Road - road/trackway, Ballymount, Co. Dublin
Co. Dublin |
Roads & Tracks
Somewhere beneath the suburban sprawl of south County Dublin, an ancient road runs to a crossroads with the wonderfully specific name of the Shoulder of Mutton, and almost nobody knows exactly where it is.
That combination, a documented route and a complete absence of certainty about its course, is precisely what makes it worth pausing over.
The sole record of this roadway comes from Francis Elrington Ball's 1906 history of County Dublin, where he notes, at page 219, that an ancient trackway once ran from Ballymount to the Belgard road, meeting it at the Shoulder of Mutton crossroads. Ball was a meticulous local historian, and the detail is specific enough to suggest he was drawing on older sources or local tradition rather than speculating. The crossroads name itself is the kind of vernacular landmark that tends to preserve memory long after the physical feature it described has been altered or forgotten; in Ireland, crossroads were frequently named after nearby inns or field signs, and the Shoulder of Mutton almost certainly belongs to that tradition. The roadway itself predates Ball's account by an unknown span of years, and its origins, whether medieval, early modern, or older still, have not been established. As the record compiled by Geraldine Stout notes plainly, the precise location of this roadway is unknown.
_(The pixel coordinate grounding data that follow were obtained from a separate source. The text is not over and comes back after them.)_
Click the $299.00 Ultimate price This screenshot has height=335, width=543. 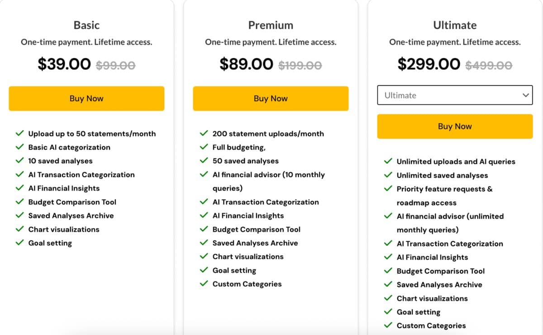click(429, 64)
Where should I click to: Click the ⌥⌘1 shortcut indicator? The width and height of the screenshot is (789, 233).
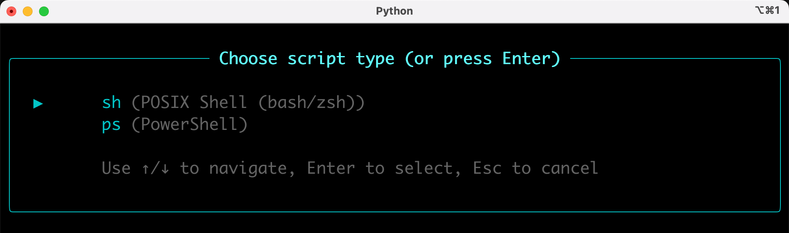(x=767, y=11)
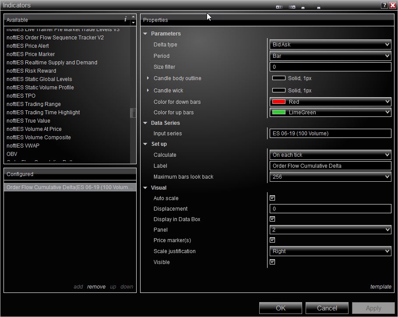
Task: Select noftIES VWAP in Available list
Action: [x=23, y=146]
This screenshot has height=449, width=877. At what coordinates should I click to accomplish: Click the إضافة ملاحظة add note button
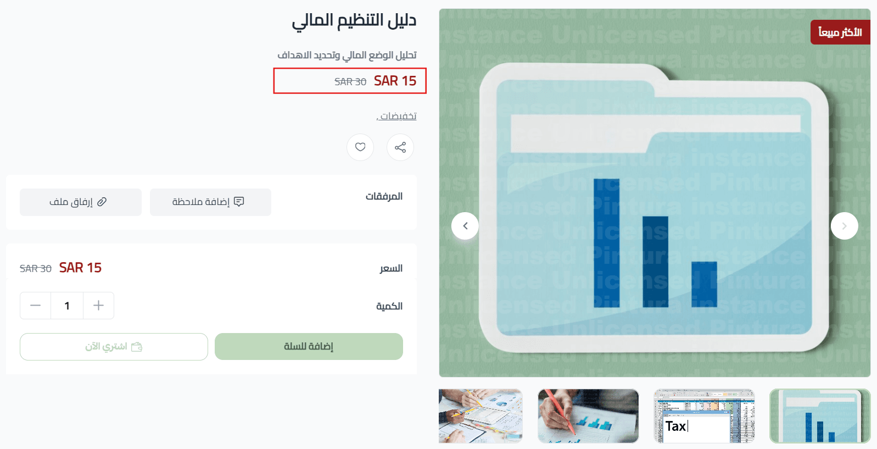[210, 202]
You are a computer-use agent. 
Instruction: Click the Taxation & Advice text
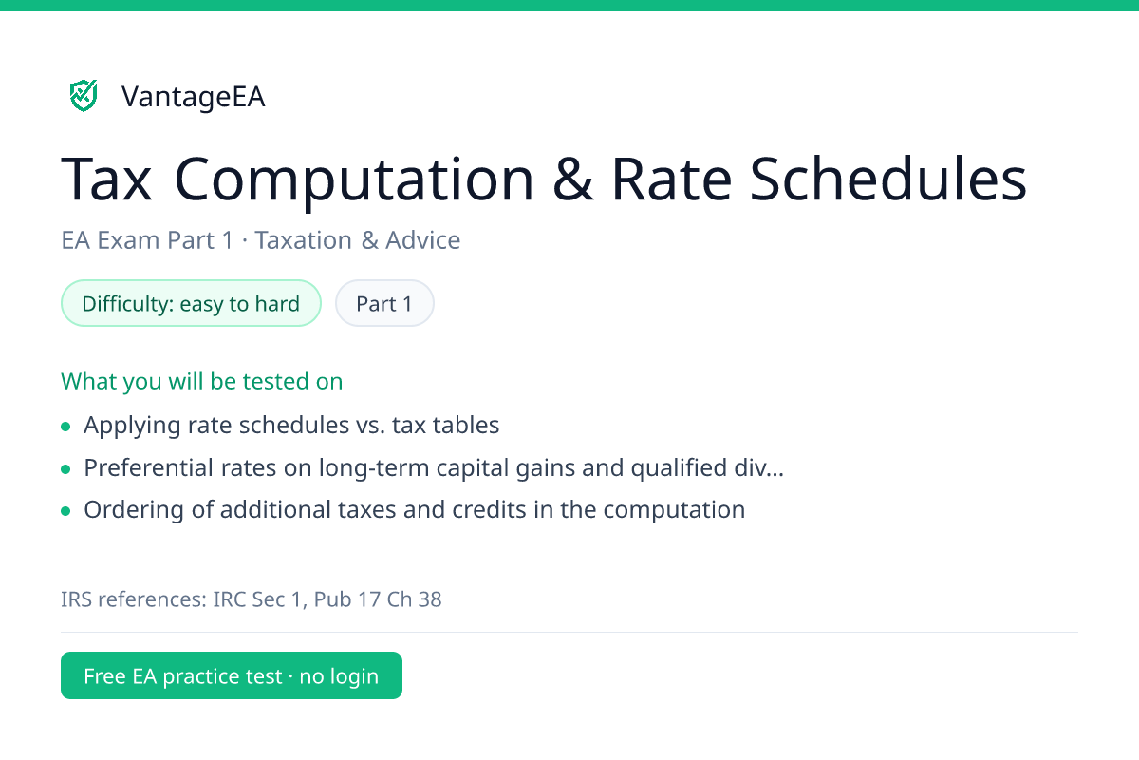pyautogui.click(x=358, y=240)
Ballymount today sits within the heavily developed industrial and retail corridor along the Naas Road, and the landscape Ball would have known has been substantially redrawn by motorways, distribution centres, and housing estates. A visitor interested in this trackway is therefore engaging less with a physical path and more with a question about what survives beneath tarmac and concrete. The Belgard road still exists, running through Tallaght, and anyone with an interest in early routes through south Dublin might find it worthwhile to consult the 1906 volume, available through libraries and digitised archives, to read Ball's original observation in context. The Shoulder of Mutton crossroads does not appear on modern maps under that name, which is itself a small piece of evidence about how quickly the older geography of even a recent city can dissolve.